I have been refining a mental technique for getting myself to remain more present in my life. A “life hack” if you will, that reminds me that I need to stay focused and attentive to those around me, because this moment will soon be gone, never to be lived again. With my young child, it’s especially important to me. My son is only four, and I already feel like I’m losing my grasp on some of the wonderful moments of the early days. I look at this little person and sometimes, I miss the baby he was.
So this mental hack probably mostly works for science fiction fans more than ordinary people, but the way it works is, I try and pretend that I’m not living the moment for the first time. Instead, I’m revisiting it from the future.
The explanation varies – sometimes I pretend I’m dead, and in my version of the afterlife, I get to relive and witness my life again.
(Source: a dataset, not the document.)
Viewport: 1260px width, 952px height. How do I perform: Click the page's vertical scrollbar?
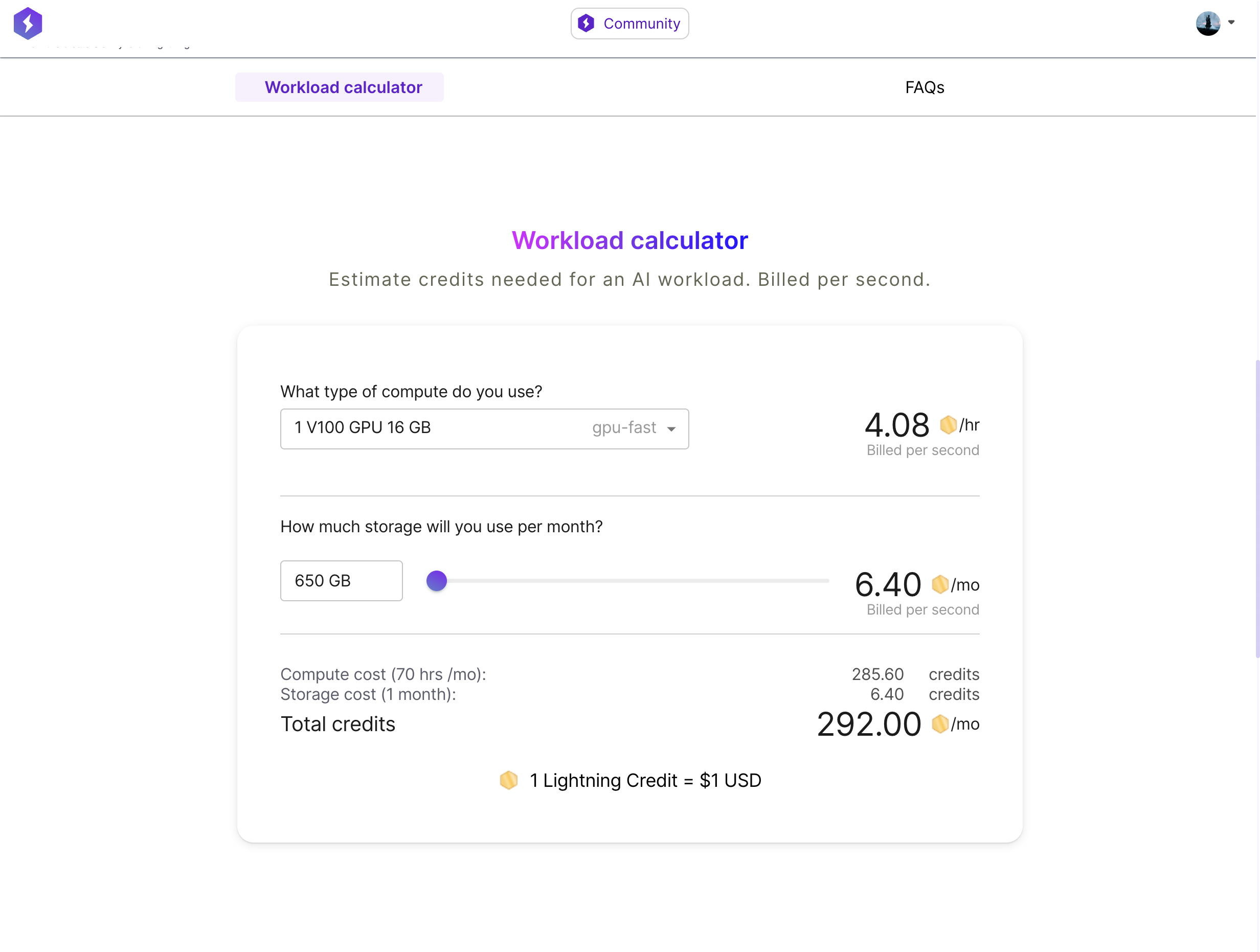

Other times, it’s a bit of a Quantum Leap form of time travel – I’m elderly and hooked up to a machine that lets me re-live the past as a passenger in my own self. Doesn’t really matter. It’s all pretend.
The key is pretending that, no matter how mundane or ordinary the moment is to me now, one day, I may look back on it so fondly that I would wish with all my heart to go back to it. Because even at forty years, I know that the things we remember most and the things we think are important at the time rarely align – or at least personally, I’m more wrong than I am right.
Weirdly, this works for me. It grounds me in the moment by causing me to perceive things more sharply. I fix the moment in my memory better because of this too. It’s all nonsense, but it works. I see the world more sharply when I pretend this, and my busy brain quiets and lets me be there, with my family.
Something that has grown out of this as a coping strategy for stress and anxiety is a realization that, looking back on particularly anxious or troubled times, I somehow managed to muddle through. One of the worst things about anxiety for me is that it tends to make small problems seem enormous. Even when I’m in a moment now where a problem or worry seems insurmountable, the future-traveler me says “you’ve been through this before, you’ve been through similar, and you always made it out okay.” And a lot of times, that thought makes me feel some relief. Some problems seem big close up, but we rarely think about them once they’re receding into the distance in the rear view mirror of time.
That’s not to say that I don’t still need to do the work of addressing the problems I’m tackling now – certainly not. They don’t resolve themselves. But what I can do is spare myself the anguish of it all. I can take my problems seriously and not freak out about them. Sometimes, anyway.
My coping strategies are my own, and they may or may not be useful to others. But I thought that I’d share a couple of them just in case someone else can get some use from what it’s taken me so long to start figuring out.